Activity: Leaving out every picture, please repeat exactly the line that contains "You are a GUI" and each line after it through the final line below.

◆ ◆ ◆ ◆

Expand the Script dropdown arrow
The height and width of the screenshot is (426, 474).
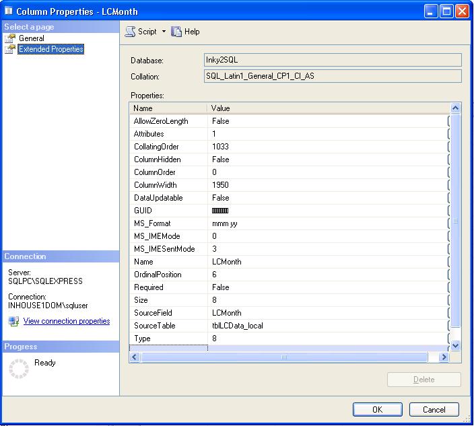click(x=164, y=32)
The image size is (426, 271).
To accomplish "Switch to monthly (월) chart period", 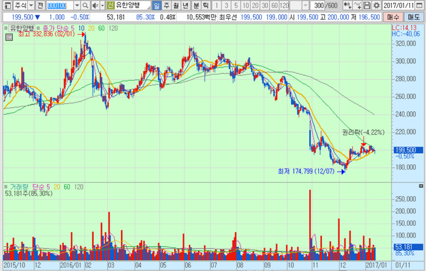I will (176, 5).
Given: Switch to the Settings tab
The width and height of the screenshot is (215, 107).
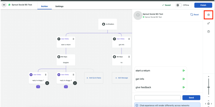Looking at the screenshot, I should coord(59,6).
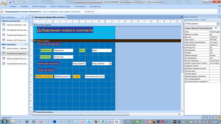Click the Мои контакты : таблица table icon

(x=4, y=48)
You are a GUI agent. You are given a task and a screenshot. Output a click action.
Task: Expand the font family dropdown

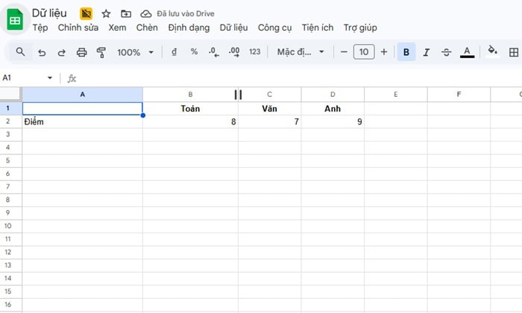pos(301,52)
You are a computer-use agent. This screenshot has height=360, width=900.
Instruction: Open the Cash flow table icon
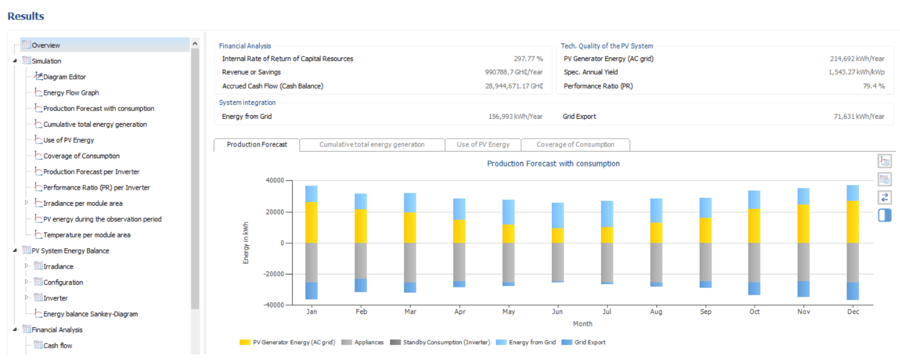[38, 345]
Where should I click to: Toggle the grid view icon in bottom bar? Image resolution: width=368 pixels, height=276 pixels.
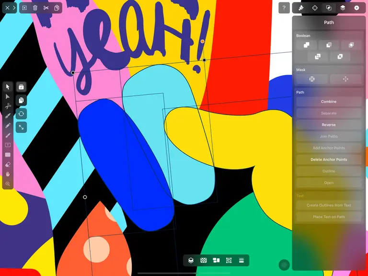(x=204, y=260)
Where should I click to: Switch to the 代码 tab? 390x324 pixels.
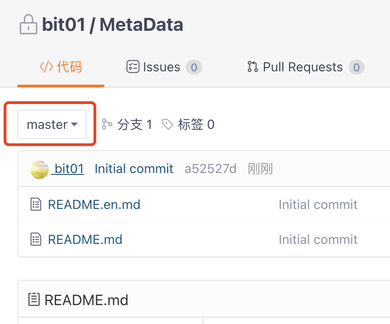[x=61, y=67]
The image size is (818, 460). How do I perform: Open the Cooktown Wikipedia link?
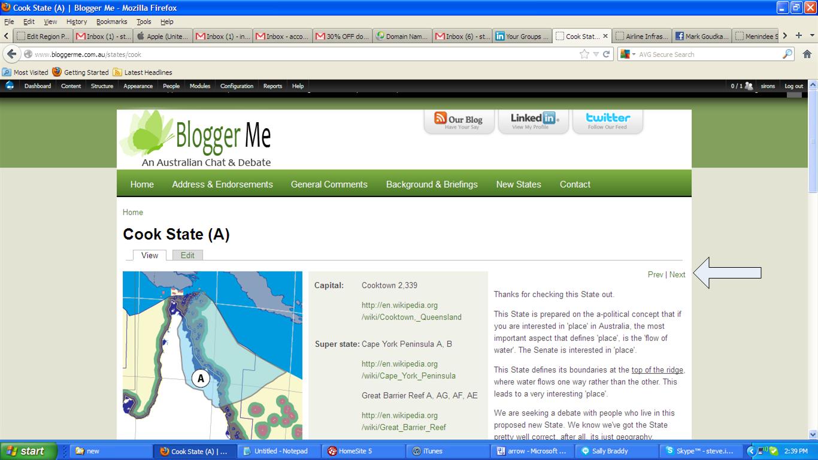411,311

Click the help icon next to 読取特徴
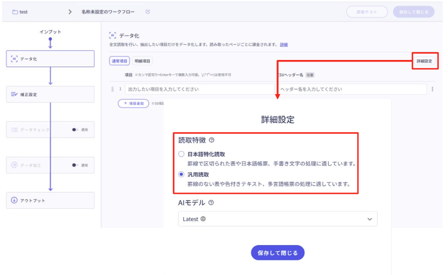(x=211, y=140)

◆ ◆ ◆ ◆

Solution:
You are a GUI agent. You are given a task and a screenshot. Output a click action.
Task: Expand the font family dropdown

pos(301,52)
You are a computer-use agent. This screenshot has height=360, width=900.
Instruction: Open the Cash flow table icon
[38, 345]
Where should I click to: Toggle the grid view icon in bottom bar? Image resolution: width=368 pixels, height=276 pixels.
(x=204, y=260)
Where should I click to: Switch to the 代码 tab? 390x324 pixels.
[x=61, y=67]
The image size is (818, 460). How do I perform: Open the Cooktown Wikipedia link?
411,311

Click the help icon next to 読取特徴
(x=211, y=140)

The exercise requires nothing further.